= Paul Davies (wheelchair rugby) =

British wheelchair rugby player

Paul Andrew Davies, MBE is a former British wheelchair rugby player and former manager of the Great Britain national wheelchair rugby team. He was the manager for the team at the Sydney 2000 Paralympic Games (6th place), and won two European Championships. He was a Manager of the Great Britain Wheelchair Rugby Development Team from 2002 to 2005. In 1998, he successfully put together the first of two World Class Performance Lottery Bid Documents securing over £125,000. The second Bid Document was put together in November 2000 again successfully securing £113,590 until December 2001. In July 2002 he was involved in the first ever-integrated rugby tour (World Friendship Tour) between the GB Wheelchair Rugby Development Unit and Haslemere RFC based in Surrey. Securing over £200,000 in sponsorship a group of 50 wheelchair and able-bodied rugby players went on a tour of USA, Singapore, Australia and South Africa

Davies was appointed Member of the Order of the British Empire (MBE) in the 2011 New Year Honours for services to wheelchair rugby.

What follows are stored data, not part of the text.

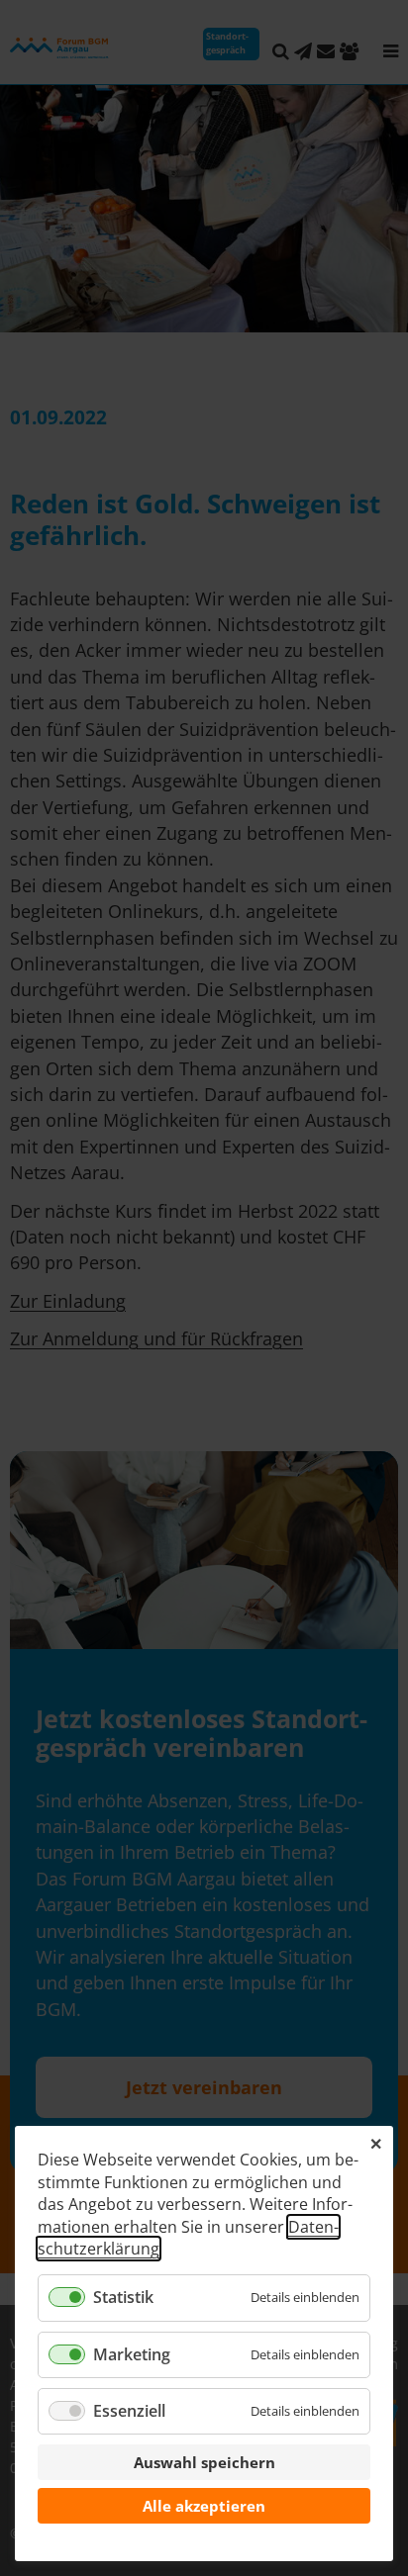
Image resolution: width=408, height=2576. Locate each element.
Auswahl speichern (204, 2462)
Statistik (123, 2297)
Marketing (131, 2354)
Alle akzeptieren (204, 2506)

He served in the Royal Welch Fusiliers from 1978 to 1986. During a rugby match for his regiment he broke his neck

He started playing wheelchair rugby in 1987 and helped develop the sport in the UK. He became manager of the GB national team, after playing international wheelchair rugby for many years .

I've always said wheelchair rugby is "chess with violence" – and that sums it up really.